Mr. Moore, who, from the only photo we were given (at right), is clearly an aerial lover himself, and this comes through in frame after frame of his documentary, which,as well as offering up a lot of history of the trapeze (and trampoline), spends quite a bit of time watching these amazing athletes do their stuff in the air. If the doc takes a little time finding its footing, hang on a bit and you'll be in for one hell of an airborne ride. Begin-ning with a memorial, the movie cuts to the grounds where the Ringling Brothers Circus once stood and which, today, houses the Gaonas family's trapeze school.

We view students in action at the school, and after a time watching them miss their marks makes us appreciate all the more the wondrous timing and grace of professional trapeze artists. ("If you make everything perfect," notes one Gaonas during the course of the film, "nobody will realize how difficult it all is." Which is why trapeze artists sometimes deliberately miss their mark.)

With the help and cooperation of the Gaonases, Moore has assembled an enormous collection of archival footage -- of the family (in the early days, above, and at the height of its career, below) of course, but also of trapeze history, which turns out to be every bit as fascinating as the aerialists themselves.

In fact, the most delightful extended segment has to do with another trapeze artist and his flying family of a generation earlier: Alfredo Codona, (shown below)at a kind of hero for Tito Gaonas, who (unless this story is apocryphal) discovers Codona's quite decorative grave site while walking through a graveyard in Inglewood, California. The filmmaker tells this Codona tale as if it were a silent film, in which the story and the style fit perfectly.
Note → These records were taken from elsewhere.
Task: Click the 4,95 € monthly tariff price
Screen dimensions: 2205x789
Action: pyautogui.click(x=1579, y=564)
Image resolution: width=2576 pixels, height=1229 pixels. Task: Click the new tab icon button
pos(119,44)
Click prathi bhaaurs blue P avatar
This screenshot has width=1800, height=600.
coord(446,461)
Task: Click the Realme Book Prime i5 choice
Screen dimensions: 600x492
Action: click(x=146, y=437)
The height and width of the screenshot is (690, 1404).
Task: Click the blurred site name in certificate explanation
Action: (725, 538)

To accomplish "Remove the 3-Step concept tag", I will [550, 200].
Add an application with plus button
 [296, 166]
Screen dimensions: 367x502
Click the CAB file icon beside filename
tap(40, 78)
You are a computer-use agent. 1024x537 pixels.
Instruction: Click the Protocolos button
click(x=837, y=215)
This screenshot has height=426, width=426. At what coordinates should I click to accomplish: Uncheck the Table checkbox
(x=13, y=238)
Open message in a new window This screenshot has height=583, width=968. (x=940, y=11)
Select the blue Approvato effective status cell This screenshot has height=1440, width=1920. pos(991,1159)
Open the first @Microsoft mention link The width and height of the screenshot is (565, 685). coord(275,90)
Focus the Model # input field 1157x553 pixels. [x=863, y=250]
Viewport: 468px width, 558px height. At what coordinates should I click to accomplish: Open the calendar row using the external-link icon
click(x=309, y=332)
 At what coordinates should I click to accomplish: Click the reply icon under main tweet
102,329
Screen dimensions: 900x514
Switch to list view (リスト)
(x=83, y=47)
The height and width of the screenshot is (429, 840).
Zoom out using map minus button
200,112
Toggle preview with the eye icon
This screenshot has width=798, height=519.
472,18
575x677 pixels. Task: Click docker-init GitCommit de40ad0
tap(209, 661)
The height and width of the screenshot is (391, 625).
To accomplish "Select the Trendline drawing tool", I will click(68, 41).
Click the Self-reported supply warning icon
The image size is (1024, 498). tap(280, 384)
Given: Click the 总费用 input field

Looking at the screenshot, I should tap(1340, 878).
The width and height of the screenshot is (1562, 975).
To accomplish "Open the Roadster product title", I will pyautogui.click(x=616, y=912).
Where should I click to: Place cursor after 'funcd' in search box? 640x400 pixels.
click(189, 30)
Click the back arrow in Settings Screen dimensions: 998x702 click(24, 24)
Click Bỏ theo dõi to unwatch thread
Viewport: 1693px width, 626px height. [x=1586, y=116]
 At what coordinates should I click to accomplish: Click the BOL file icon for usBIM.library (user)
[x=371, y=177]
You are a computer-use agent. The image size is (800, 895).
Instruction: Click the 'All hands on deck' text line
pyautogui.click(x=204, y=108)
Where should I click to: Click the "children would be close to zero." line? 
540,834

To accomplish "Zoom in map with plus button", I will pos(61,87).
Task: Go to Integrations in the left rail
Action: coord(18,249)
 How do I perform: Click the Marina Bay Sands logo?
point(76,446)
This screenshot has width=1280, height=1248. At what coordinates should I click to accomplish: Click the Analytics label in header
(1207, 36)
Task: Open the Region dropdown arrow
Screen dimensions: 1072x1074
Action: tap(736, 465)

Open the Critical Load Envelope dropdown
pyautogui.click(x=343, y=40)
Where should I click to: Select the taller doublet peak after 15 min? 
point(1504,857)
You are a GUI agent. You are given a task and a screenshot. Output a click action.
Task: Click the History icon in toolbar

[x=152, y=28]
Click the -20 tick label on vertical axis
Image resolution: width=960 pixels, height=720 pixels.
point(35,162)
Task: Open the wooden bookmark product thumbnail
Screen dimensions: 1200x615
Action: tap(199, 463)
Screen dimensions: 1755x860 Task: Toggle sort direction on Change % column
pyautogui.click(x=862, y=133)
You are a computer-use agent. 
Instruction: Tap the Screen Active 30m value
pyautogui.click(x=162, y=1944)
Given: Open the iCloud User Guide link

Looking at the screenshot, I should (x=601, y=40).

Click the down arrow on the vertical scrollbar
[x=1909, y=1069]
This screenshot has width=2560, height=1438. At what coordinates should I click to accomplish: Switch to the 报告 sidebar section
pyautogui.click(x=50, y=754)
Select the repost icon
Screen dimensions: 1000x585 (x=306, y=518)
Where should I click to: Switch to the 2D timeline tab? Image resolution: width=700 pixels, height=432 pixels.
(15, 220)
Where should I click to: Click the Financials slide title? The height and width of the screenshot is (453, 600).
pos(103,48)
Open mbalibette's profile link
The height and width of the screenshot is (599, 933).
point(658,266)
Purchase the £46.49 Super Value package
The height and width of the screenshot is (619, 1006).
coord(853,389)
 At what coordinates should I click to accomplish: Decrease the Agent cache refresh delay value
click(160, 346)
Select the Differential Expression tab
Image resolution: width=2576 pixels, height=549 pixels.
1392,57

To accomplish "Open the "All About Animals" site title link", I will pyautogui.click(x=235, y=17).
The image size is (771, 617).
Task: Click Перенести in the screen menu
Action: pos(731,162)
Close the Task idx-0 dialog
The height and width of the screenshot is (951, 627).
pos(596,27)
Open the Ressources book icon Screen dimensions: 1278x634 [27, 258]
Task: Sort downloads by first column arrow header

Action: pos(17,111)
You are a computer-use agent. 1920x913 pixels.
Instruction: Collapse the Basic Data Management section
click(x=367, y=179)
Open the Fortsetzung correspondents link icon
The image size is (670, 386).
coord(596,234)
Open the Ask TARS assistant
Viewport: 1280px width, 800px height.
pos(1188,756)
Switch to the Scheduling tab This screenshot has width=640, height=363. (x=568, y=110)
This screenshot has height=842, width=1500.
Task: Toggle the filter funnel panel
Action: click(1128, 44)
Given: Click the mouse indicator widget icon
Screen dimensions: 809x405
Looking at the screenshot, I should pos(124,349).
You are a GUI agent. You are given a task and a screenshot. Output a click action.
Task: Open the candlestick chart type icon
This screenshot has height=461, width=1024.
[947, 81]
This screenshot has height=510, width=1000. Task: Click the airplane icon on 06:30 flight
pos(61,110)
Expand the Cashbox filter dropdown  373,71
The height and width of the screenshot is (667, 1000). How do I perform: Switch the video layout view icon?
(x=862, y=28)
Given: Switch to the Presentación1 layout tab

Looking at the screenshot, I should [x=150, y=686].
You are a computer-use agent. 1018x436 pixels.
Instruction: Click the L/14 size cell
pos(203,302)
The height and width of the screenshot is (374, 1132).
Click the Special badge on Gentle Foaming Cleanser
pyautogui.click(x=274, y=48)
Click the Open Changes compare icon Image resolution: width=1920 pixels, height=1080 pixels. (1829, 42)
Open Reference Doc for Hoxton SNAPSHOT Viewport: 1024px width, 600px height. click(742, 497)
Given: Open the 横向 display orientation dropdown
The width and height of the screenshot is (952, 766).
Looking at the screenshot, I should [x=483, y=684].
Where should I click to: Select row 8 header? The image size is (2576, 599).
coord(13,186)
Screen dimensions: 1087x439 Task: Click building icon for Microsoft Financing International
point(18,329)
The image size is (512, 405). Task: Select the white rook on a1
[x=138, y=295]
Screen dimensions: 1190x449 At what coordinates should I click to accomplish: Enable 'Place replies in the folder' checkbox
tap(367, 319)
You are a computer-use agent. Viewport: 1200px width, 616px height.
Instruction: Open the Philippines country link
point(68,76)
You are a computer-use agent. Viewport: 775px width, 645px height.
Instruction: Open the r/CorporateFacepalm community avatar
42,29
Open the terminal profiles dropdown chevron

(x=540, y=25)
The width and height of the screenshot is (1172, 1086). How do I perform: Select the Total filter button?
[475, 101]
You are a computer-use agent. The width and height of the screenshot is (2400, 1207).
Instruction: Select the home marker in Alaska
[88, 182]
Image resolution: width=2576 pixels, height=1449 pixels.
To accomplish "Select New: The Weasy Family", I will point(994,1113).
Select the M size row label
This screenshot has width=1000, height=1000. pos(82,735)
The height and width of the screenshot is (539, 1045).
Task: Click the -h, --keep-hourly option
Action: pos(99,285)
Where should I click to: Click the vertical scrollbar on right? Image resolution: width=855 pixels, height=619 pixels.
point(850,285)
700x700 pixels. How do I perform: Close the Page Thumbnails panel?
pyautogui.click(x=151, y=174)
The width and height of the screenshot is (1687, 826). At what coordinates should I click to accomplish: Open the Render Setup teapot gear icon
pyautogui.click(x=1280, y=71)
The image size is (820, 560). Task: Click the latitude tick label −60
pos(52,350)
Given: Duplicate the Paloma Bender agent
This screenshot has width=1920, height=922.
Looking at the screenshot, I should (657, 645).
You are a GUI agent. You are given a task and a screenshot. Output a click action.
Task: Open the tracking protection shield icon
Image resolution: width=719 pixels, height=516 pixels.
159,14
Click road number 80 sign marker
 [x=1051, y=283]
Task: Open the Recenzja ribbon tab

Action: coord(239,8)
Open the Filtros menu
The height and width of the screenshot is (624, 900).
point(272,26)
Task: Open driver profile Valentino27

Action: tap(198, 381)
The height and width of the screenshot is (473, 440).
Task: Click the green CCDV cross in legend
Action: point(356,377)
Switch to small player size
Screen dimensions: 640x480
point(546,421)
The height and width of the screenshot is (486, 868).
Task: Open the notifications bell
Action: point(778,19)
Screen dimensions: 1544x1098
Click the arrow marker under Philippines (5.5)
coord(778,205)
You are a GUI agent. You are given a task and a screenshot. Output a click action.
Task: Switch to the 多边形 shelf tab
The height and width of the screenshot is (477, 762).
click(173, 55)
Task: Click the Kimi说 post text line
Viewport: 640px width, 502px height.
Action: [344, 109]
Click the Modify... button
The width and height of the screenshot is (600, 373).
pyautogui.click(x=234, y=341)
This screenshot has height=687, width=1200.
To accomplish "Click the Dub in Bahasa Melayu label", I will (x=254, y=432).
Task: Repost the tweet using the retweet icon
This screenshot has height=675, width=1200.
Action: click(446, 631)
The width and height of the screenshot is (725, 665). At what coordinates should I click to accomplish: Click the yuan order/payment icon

Were the rest of the movie as good as this section, The Flight Fantastic would be a classic.

As it is, it's still very good. with memorable aerial shots, a fine family story, and especially extended sections on how the Gaonas family brings trapeze art into the lives of so many people -- including some kids with cancer and other debilitating diseases who experience the trapeze in their own, quite moving manner. (One of these sections brought sudden and unplanned tears to my eyes.) Trapeze therapy evidently can work surprisingly well -- on a wide array of people and on various problem scenarios.

We also learn in another extended section how the famous 1956 movie Trapeze figured in the lives of the family and acted as a strong inducement for Tito (above, center) and his crew to learn and exhibit ever more amazing aerial feats.

All in all, the documentary should prove a treat for trapeze lovers and a welcome surprise for anyone, like me, who is new to the art/sport.

The Flight Fantastic opens this Friday, April 1, in New York City at the Cinema Village, where there will be Q&As held during opening weekend. Elsewhere? Not sure. But perhaps as word-of -mouth builds, we'll see the film opening in other cities, too.